Have you been wrestling with impatience recently?
It seems to be common, especially in the pandemic. Each day that goes by can feel like one big waiting game. Waiting to see if we get it. Waiting out a quarantine. Waiting for things to open up. Waiting to know what the Summer holds – or even the Fall. And of course, waiting for a vaccine…
And as we continue to curb our own behavior, following rules around social distancing – as have for many weeks now – we might start to focus on the little things around us that help us feel like we have some greater control.
But this can try our patience too.
Origins of impatience
With impatience comes an urge for some kind of action, but the action is often frustrated.
Cognitive scientists believe that the feeling of impatience originates from the hunter-gatherer days when it helped us survive by motivating us to move on from a place or hunt that was no longer feeding us.
But today’s impatience is a different story. While having an urge to act is helpful if we’re the ones needing to act, often we are impatient about a person or situation that is beyond our control.
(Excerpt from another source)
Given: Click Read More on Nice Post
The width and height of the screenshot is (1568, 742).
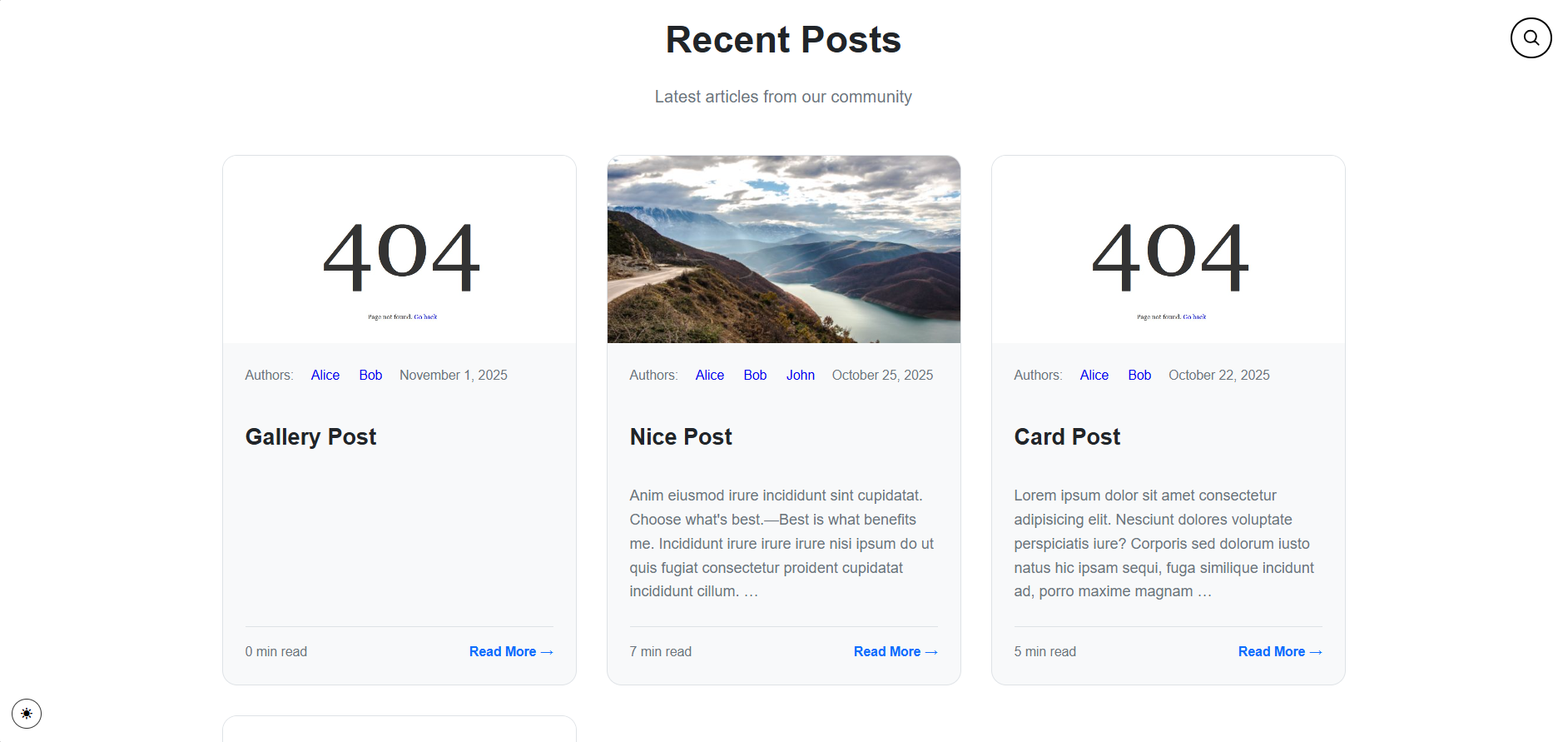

That’s when it can lead to frustration or anger.
Impatience, stress and the brain
When impatience turns to frustration or anger, this is a good sign that stress is kicking into higher gear.
With higher stress comes higher levels of certain hormones and neurotransmitters (e.g., dopamine and norepenephrine) that neuroscience studies show have a couple of effects on the brain:
(1) impairing the prefrontal cortex (PFC), the area of our brain most responsible for high-level thinking, empathy and impulse control; and
(2) activating the amygdala, the area of the brain most associated with reactivity and the fight-or-flight response. (For more on the PFC and stress, see this post.)
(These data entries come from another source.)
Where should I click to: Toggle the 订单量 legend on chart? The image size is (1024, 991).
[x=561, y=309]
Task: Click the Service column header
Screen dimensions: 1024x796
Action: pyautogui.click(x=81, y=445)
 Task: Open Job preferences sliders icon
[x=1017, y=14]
So, in effect, when impatience reaches this higher level of stress, we are likely to lose our self-control, as well as empathy and understanding of the other(s) we might be feeling impatient towards.
And patience can be even more difficult to practice in times like this pandemic when stress can become chronic, as chronic stress can actually begin to damage nerves in the PFC which is needed for self-control.
In addition, the intense feelings that often accompany impatience can actually make time slow down for us.
When we’re feeling intense emotions such as anxiety, fear or anger, studies show that our bodies send more signals to the brain, which then heightens the experience and warps our sense of time. So 1 minute of waiting in serious frustration can feel like 5 minutes.
6 tips for taming impatience – and your brain
Don’t worry – all is not lost! Now that you know why you might be feeling more impatient these days, you can start to do something about it.
Because our brains have neuroplasticity, we can change them and build stronger neural connections for patience with effort and attention.
Here are 6 steps to get back to your prefrontal cortex and tame the impatience:
- Pause and label. Simply pausing to notice and label your impatience and other associated feelings has the power to calm the amygdala and activate the prefrontal cortex. If we can label negative feelings, research shows that this actually helps to de-activate the amygdala and activate the prefrontal cortex (For more on working with “bad” feelings, click here.)
- Breathe. The breath has the power to affect neural activity in the brain, particularly the cortex which includes the prefrontal cortex, and the limbic area which includes the amygdala. Try some slow, deep breaths and see for yourself the power it has to calm the nervous system. From there, you can slow down and choose a different response (or no response at all.)
- Imagine. After a pause and a breath, try imagining the outcome of acting or not acting on your impatience. Neuroscience research shows a link between patience and imagination in the brain, and simply imagining an outcome can boost your self-control.
- Control. Decide what is within your control. If you truly have no control over an outcome, focus instead on your attitude. Some research shows that believing we have control over something, even if we don’t, can improve our response to a stressful situation. If an outcome is beyond your control, try choosing a more positive mindset, such as #5 and #6.
- Compassion. When possible, can you have some compassion for the other person involved? They probably don’t have the same expectations or priorities as you do. Accessing compassion, both for others and for oneself, can actually boost self-control. Plus it activates the prefrontal cortex.
- Gratitude. Find something for which you are grateful. Gratitude has been shown in many studies to improve executive functioning, self-control and well-being. If you can’t find something in the situation to be grateful for, find something unrelated. Better yet, practice gratitude every morning to strengthen those neural connections.
So have no fear. With practice, both your patience and your neural connections will grow!